Being a social democrat, Ed Miliband might also have a fundamentally different definition of ‘redistribution’ to socialists, again reverting to the issue of avoidance of taxation (not “tax avoidance”) to fund the fabric of society. This is illustrated in Ed Miliband’s flagship policy of ‘predistribution’, originally introduced by Professor Jacob Hacker. However, under a liberal market, redistribution could mean instead easily transfer of funds between CCGs, as is already happening. In this neoliberal market, seen already through sporadic national closures of A&E departments not directly protected by PFI funding, this can mean some CCGs will literally wither, and ultimately could leave themselves open to acquisition themselves from the private sector. This is literally an elaboration of the “money following the patient” policy which has been bobbing on the surface for a few years now, with money literally following the money out of the public sector into the private sector.
The effect of this neoliberal ‘survival of the fittest’ CCG architecture, seen by some as providing the infrastructure for full integration with the private insurance industry, will mean that there are some losers and winners. If one wished to ensure an excellent NHS throughout, you would pump money into underperforming Trusts to bring them up to a level of safety and throughput acceptable to the general public. The consequence of members of the public not going to Trusts with longer than average waiting lists could mean that those Trusts get starved of the money they need to function well, and so their performance further deteriorates. And yet nobody wishes openly to have a NHS where, if you can pay, you get special treatment, but surely there are less guards against this type of behaviour in a social democratic NHS.
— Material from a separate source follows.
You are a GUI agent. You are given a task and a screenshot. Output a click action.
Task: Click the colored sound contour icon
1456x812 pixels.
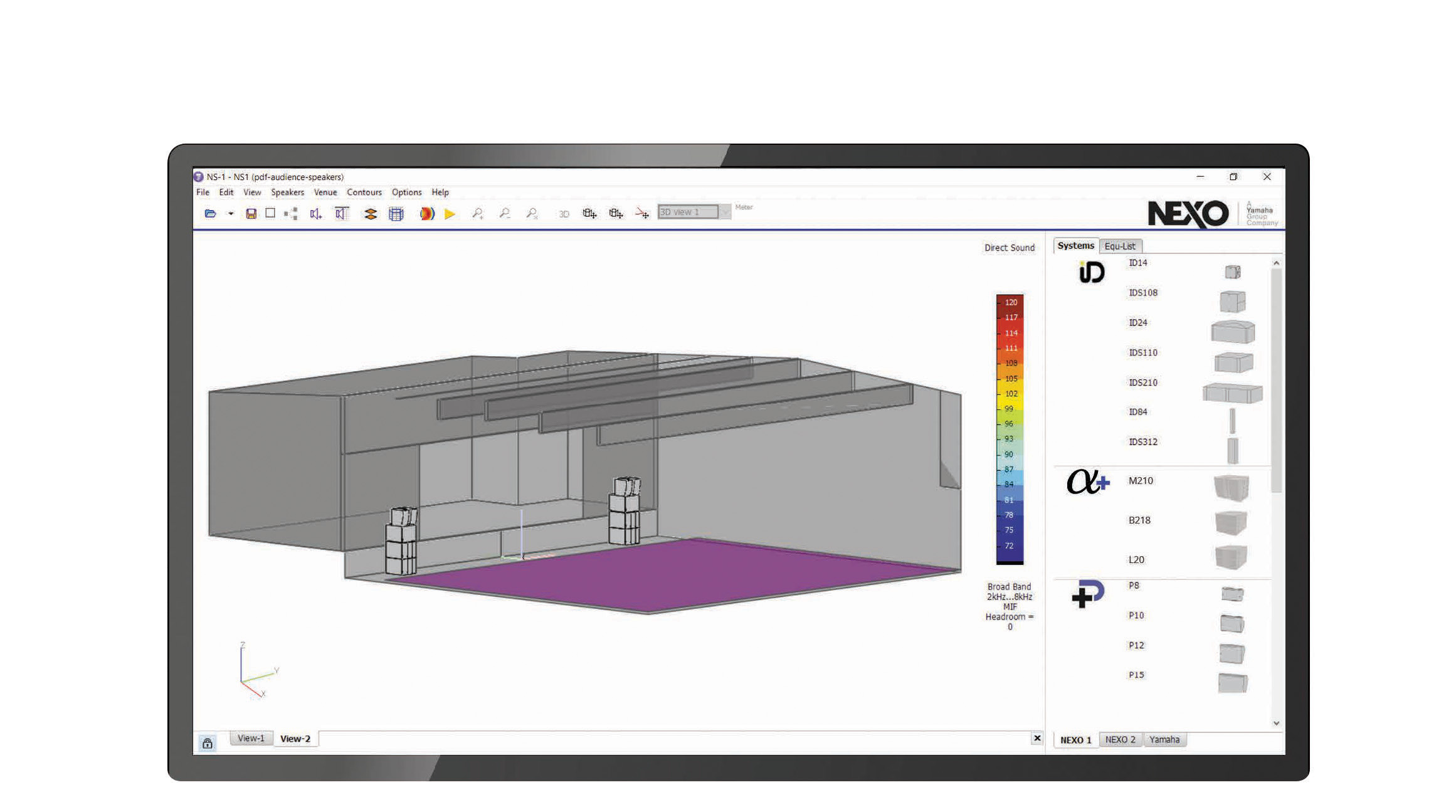point(427,214)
The opposition led by Ed Miliband is currently full of inherent paradoxes. It sets to repeal the Health and Social Care Act (2012), without a coherent explanation of what it wishes to do about PFI-funded trusts or the McKinsey Efficiency Savings. On the latter two points, it appears it even agrees with the Conservatives (and the Liberal Democrats). It says it wants to reverse competition, but a significant part of introducing the competitive market was achieved in the dying days of the Blair/Brown government. Ed Miliband has promised to restore ‘the duty of the Secretary of State to provide a universal National Health Service’, and yet some members of the Labour health front bench seem more quiet on this issue. One prominent Labour member is reputed to have said recently that he or she would not like to talk about re-nationalising the NHS as this would be ‘political suicide’ for his or her career. There is clearly a lack of political philosophy ability amongst some current influential members of Labour: is it beyond the wit of man to wonder why ‘efficiency savings’ have not been adjusted to take account of the dire performance of the economy, as measured in the last three years?
With monkeys such as this alleged one, one can only look to the organ grinder for clues about where the NHS is heading to. To that extent, where it has come from may in fact be quite irrelevant.